La ubicuidad es la extensión en la que habitan los enemigos que Milei crea o cree que existen y que se ha propuesto eliminarlos. Si los personifica, los llama “zurdos”, aunque allí incluye una variedad tan grande que hace que sea muy difícil encontrar la lógica que los unifica. En efecto, el único factor que los liga es que no piensan idéntico a él. No debería llamarnos la atención, entonces, que en aquella omnipresencia el número de sus pobladores observe un creciente aumento. Si en lugar de personas, consideramos cuál es su enemigo económico, también hallaremos una diversidad, como los impuestos, el gasto social, el déficit fiscal, la emisión monetaria, aunque hay uno que encabeza el propósito de su misión sagrada: la inflación. Él ha asumido la presidencia con un objetivo fundamental (o podríamos decir, fundamentalista) que consiste en eliminar la inflación.

No obstante todavía no obtuvo ningún logro en ese sentido (hasta este momento, más bien lo contrario), es posible que sí consiga reducir la inflación de manera significativa; claro que a costa de una de las peores recesiones que hayamos sufrido, un desempleo de dos dígitos y un poder adquisitivo que solo por la formalidad de los términos instituidos podemos llamar poder.

La inflación, sabemos, genera un curioso efecto subjetivo, si bien transitorio: uno puede creer que tiene más dinero (porque las cifras son más grandes) cuando, en rigor, tiene cada vez menos.
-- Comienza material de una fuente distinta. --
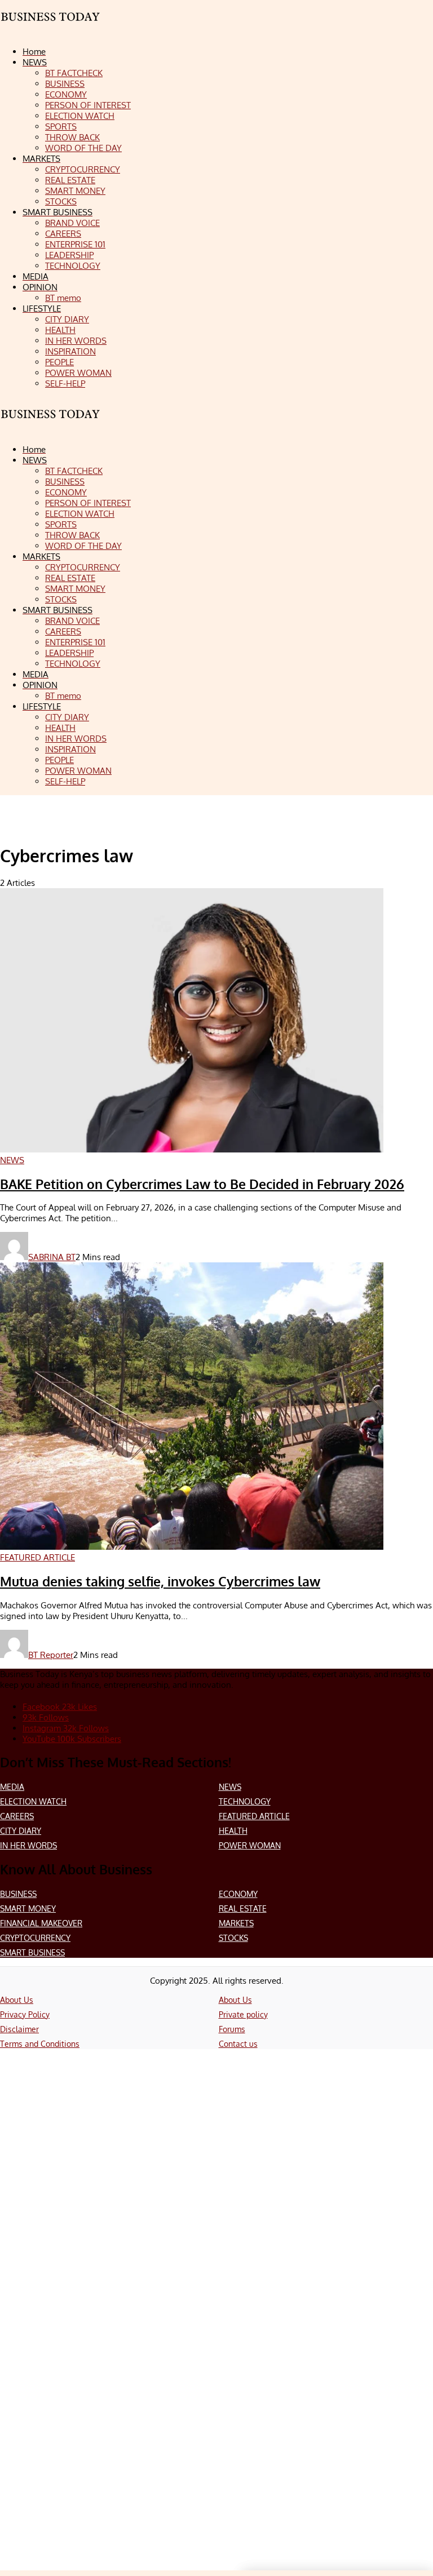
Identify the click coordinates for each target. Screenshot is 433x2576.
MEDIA (12, 1787)
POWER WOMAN (250, 1845)
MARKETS (236, 1923)
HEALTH (233, 1830)
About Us (16, 2000)
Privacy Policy (25, 2014)
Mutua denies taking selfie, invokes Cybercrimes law (160, 1581)
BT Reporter (50, 1655)
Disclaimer (19, 2029)
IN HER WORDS (28, 1845)
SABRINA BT (52, 1257)
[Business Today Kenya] (50, 424)
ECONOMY (238, 1894)
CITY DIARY (20, 1830)
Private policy (243, 2014)
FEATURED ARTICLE (254, 1816)
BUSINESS (18, 1894)
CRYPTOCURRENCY (35, 1938)
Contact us (238, 2044)
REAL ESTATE (243, 1908)
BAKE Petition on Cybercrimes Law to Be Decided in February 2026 (202, 1184)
Si la batalla mística que Milei emprendió contra la inflación tiene los aspectos señalados más arriba, ¿no podemos considerar, en consecuencia, que Milei es la inflación, que más siente que aumenta a medida que vale menos? Tengo la impresión de que para el presidente la inflación es su doppelganger, su doble, su alter ego. Si en materia económica, inflación es que uno tiene cada vez más billetes y menos dinero, ¿no descubrimos un notable isomorfismo con nuestra descripción previa, cuando citamos sus propias palabras respecto de ser el máximo exponente y un terremoto al mismo tiempo? ¿No lo observamos, acaso, cada día más exultante, más triunfalista, a medida que el país está cada vez más incendiado, con más focos de conflictividad social, más pobreza y desempleo? ¿No es Milei, entonces, quien está cada vez más inflado sobre su mortífero trono?

Mientras concluía esta nota tuve un recuerdo y una ocurrencia. Esta última consistió en buscar qué dice el diccionario de la RAE sobre la expresión “perder los estribos”. La define como “hablar u obrar fuera de la razón”. Por otro lado, mientras pensaba que Milei supo ser arquero de Chacarita, recordé que a los miembros e hinchas de ese equipo les dicen los “funebreros”.

* Doctor en Psicología. Psicoanalista.